Two channel and home theater room under construction


Some of you have followed my threads about getting a new room in which to listen. Well, it's underway. I've got to work with the parameters of the space -- 26 x 15 x 8 ft ceilings -- but I was able to accommodate some suggestions. Two photos at bottom of system page:https://systems.audiogon.com/systems/9064/edit

There will be 5 dedicated lines. Three at the end of the room where my audio gear will be, and two more at different locations in the room just in case the gear moves or other things need to be plugged in further away. There is one line along the sidewall in case I can get my gear away from my speaker's front wall. The lines are using 10 awg romex. Hard to fulfill some of the other electrical desiderata because we are not using a special electrician and it was just too hard to do too much. I did get a sheet of requirements to them (regarding breakers, silver paste, etc. Some was done.)

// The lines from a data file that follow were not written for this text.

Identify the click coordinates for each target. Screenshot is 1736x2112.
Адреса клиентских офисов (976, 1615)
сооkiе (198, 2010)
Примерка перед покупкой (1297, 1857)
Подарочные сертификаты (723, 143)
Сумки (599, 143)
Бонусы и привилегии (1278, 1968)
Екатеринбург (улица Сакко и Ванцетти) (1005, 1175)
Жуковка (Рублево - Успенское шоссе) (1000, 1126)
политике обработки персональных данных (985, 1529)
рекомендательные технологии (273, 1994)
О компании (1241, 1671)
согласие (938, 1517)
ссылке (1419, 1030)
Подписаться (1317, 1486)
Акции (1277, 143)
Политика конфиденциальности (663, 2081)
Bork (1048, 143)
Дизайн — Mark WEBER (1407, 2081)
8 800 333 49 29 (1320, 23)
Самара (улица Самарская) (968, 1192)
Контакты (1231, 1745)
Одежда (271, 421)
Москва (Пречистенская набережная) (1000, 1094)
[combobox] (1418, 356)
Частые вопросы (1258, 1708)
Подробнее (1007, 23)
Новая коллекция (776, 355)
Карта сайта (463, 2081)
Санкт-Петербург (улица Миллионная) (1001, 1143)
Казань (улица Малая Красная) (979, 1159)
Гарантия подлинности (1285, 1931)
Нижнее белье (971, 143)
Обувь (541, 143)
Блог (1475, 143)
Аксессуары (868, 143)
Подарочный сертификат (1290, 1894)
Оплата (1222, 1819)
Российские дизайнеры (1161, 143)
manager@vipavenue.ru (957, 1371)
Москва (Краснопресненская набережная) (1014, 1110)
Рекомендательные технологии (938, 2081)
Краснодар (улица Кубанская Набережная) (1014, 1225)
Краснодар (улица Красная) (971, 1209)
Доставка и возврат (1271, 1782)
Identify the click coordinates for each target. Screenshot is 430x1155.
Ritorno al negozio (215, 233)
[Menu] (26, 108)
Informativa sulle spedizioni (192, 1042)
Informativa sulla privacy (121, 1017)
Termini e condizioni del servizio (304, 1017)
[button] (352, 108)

The drywall is all 5/8". The ceiling has insulation, a layer of drywall, an RC channel, and a second layer of drywall below it.

It looks like the room will have to also contain a TV and an AVR, but I'll mount the TV flush on the wall behind the speakers and have something to cover it with. The electronics for the TV will be on a separate line.

For the short run, because we have pets, we're going with LVF flooring and area rugs over concrete. The LVF will hopefully have something under it -- cork might be good. In the short run, some area rugs. In the longer run, a wall to wall carpet, not too thick.

It's very hard to think through other things until I can get set up and listen, but hopefully the fundamentals are being put in place. It's a room not dedicated to audio, but it will be friendlier than my current space with 6 foot ceilings.

hilde45
Thanks all! Yes only doing resilient channels on the ceiling. I hadn’t really considered doing them elsewhere because the other walls are concrete, or at least two of them are. I realize that it’s best to have all the walls the same in terms of their resonances, but that is very hard to do when two walls are concrete, one is brick with drywall in front of it and one is just drywall. I am expecting that I will be doing some measurements and using some audio panels to deal with some of the asymmetries. Until I have a chance to listen and measure there’s only so much I want to do ahead of time. And, of course, we need to buy furniture flooring and other stuff.

 I would say this project is somewhere between me building a listening room for myself and the family getting a basement ready for multiple uses; so it’s hard to go OCD in an audio direction given those other parameters.

We are hoping to be done in two weeks, knock on wood! It will be tricky to try to integrate the audio visual and the two channel.
@tomic601 My current room has an RT60 which ranges from 440ms-225ms between 40 hz and 150 hz and then is more or less between 150 ms and 200 ms from 150-12k hz.

In this new room, I'm not sure what I'll get. I suppose the numbers don't mean that much to me because I don't fully understand how they correlate to what I hear. Typically, I look at the SPL graph and the impulse graph to gauge tonality and levels of reflection. RT60 has not yet played a big role in my measuring and I'm honestly not sure how to deploy that tool. Hints welcome.

What I can say is that my current setup seems very balanced in terms of tonality and is pretty spacious sounding in terms of sound stage. With a new ceiling that is about 1.5 feet higher, I'm hoping for a slightly larger and more open soundstage -- more room between instruments and a larger presentation, overall. The width and length of the new room are not that much greater, whatever that implies, sonically.
AFAIK, resilient channel is for isolating noise, not for improving room acoustics.

Consider running a sub panel to the room.  You'll have higher current and lower voltage drop, and you can put a balanced transformer in. 

I would not personally ever do a dedicated room with multiple, long 120V lines.  It's a waste of time and resources. The math favors 220V with an 8 or 6 gauge line.
Erik -- there will be a subpanel and three of the dedicated lines are 6 feet from the panel. And you wouldn't believe how little it cost to add them. If I don't use them, I don't use them. But I'll never say, "I wish I had..."
I always shoot for control room standards for RT60. You are in a very unique position to measure, listen and tweak the room as you add treatments, furnishings… the journey of doing this while tracking your RT60 and trying to correlate to what you are hearing is massive. A true leg up on becoming an even better critical listener with modern tools in the arsenal. Your ears and happiness are #1.